Julian John, 50, (above) collapsed in 2005 due to a brain injury that developed from food poisoning. Losing the ability to stand, walk and talk, he was housebound for three years.
After undergoing five years of intense physical therapy in the National Hospital for Neurology and Neurosurgery in London, he was able to make a partial recovery although aspects of his life are still limited due to his disability.
The need for more inclusive events
Founder of the Diversity and Inclusion consultancy Delsion Ltd., Julian has excelled in his work life through his focus on supporting organisations to embrace inclusivity and accessibility.
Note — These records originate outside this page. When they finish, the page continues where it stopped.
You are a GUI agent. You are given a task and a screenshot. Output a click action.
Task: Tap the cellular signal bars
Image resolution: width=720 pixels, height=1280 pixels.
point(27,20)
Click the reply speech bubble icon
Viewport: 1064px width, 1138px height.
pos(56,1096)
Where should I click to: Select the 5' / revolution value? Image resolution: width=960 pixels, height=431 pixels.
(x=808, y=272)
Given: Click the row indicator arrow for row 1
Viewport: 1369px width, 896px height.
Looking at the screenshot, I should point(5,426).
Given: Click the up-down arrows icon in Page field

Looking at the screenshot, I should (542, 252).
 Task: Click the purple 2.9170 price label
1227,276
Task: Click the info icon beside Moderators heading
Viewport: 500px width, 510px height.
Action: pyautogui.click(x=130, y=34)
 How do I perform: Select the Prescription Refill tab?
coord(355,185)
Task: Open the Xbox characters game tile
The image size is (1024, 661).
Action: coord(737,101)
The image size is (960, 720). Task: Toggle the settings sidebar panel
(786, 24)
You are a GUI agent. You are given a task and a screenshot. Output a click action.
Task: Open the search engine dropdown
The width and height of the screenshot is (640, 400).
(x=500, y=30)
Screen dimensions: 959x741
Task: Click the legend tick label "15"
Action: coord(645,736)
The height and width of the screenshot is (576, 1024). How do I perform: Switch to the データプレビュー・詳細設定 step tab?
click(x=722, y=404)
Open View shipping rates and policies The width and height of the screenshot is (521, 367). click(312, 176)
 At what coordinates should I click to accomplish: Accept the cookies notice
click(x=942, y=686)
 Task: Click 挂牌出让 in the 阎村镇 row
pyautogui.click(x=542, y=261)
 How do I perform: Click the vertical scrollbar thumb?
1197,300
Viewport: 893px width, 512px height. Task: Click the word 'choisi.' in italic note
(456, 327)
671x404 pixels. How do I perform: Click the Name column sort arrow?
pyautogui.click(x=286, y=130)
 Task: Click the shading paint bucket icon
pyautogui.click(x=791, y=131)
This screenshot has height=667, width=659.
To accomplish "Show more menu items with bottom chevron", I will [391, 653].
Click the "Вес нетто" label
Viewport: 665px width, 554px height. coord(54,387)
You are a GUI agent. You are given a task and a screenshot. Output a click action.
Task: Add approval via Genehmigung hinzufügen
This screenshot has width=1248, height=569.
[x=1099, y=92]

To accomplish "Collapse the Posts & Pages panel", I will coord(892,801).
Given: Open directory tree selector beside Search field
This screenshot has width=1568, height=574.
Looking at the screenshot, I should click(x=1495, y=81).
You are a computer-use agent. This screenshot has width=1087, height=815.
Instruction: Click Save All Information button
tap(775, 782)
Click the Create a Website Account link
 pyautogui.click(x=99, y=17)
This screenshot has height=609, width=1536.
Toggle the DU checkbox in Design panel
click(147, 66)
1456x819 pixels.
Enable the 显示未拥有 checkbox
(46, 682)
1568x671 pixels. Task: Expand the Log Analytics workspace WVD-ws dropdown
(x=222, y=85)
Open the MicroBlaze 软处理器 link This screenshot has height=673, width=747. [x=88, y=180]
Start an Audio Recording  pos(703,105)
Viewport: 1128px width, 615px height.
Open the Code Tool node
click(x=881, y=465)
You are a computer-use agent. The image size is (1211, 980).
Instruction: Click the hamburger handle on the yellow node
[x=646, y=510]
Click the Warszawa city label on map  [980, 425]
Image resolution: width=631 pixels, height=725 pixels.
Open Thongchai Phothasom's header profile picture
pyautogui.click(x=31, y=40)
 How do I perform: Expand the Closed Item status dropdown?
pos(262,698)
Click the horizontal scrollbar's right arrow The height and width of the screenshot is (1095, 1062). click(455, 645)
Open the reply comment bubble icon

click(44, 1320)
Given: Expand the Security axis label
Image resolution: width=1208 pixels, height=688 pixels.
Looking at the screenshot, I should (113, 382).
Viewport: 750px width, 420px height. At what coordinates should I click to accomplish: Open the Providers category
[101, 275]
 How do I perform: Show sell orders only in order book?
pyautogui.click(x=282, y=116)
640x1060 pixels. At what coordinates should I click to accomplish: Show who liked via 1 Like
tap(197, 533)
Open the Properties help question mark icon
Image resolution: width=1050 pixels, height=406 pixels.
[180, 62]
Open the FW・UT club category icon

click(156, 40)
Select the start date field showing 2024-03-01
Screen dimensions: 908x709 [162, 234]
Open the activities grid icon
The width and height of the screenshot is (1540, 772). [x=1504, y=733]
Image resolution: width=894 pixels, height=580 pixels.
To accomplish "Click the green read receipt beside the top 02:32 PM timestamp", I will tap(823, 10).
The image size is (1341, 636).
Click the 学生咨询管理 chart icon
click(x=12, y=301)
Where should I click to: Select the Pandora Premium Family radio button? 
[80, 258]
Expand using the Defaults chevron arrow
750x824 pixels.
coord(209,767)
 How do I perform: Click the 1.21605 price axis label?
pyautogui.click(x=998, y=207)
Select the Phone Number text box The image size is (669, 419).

Businesses that affect his personal life are less disability friendly.
Music lover Julian has not been able to attend a concert or gig since his injury due the lack of accessibility at most events.
Julian said: “I have always loved music, and after my injury I really relied on it to help keep a positive mindset. Titanium by Sia and David Guetta is my go-to song when I’m feeling down, as its release alongside the London Paralympics in 2012 really gave me a boost to keep going when I was going through a tough time.
“I’d have loved to see him in Cardiff when he toured in 2013, but the accessibility made it unrealistic for me. It’s been hard not being able to go to any concerts since my injury.”
With a wide ranging music taste from ska band The Interrupters to Neil Diamond and the Red Hot Chili Peppers, family man Julian would love to attend a festival like Reading or Glastonbury with his two children, aged 8 and 9, and wife Adele, but it’s just not possible due to his condition.
Daring to Dream
Daring to Dream, a young Welsh charity who support and promote the emotional health and wellbeing of adult patients in Wales, are holding a virtual festival for people like Julian who can’t access live music due to their disability or illness.
Lleswyl: The Daring to Dream Festival will be live streamed on November 26 into people’s homes so that anyone can join in and have the festival experience in a free, accessible way.
The charity has commissioned Lleswyl merchandise and are encouraging people to organise festival food to share via social media on the night to enjoy the full festival experience. They are also currently running a poster competition giving the chance to win a Lleswyl T-shirt whilst completing the mindfulness activity.
Julian said: “I was so happy to hear that Daring to Dream are holding Lleswyl so that people like me with injuries or illnesses can enjoy live music and the festival experience in a fully accessible way. I can’t wait to join in with all my family and hear some live music!”
‘The New Normal’ is not new for those with chronic illness or disability
Barbara Chidgey, founder of Daring to Dream, has active systemic lupus that has led to damaged key internal organs, including her heart, kidneys and lungs, and causes her chronic pain, fatigue, and brain fog.
Barbara said: “Daring to Dream is all about supporting the emotional health of those with chronic illness, because it is essential to focus on living positively with chronic conditions. Lleswyl, our very first Daring to Dream Festival, will be a great way for everyone to get involved and experience the joy of reconnecting with others, with music as the catalyst.
“As we come out of lockdown and return to live gigs and festivals, it is important to remember that there is no ‘new normal’ for those in Wales living with chronic illness or disability. This is about bringing the full festival experience to them in new ways.”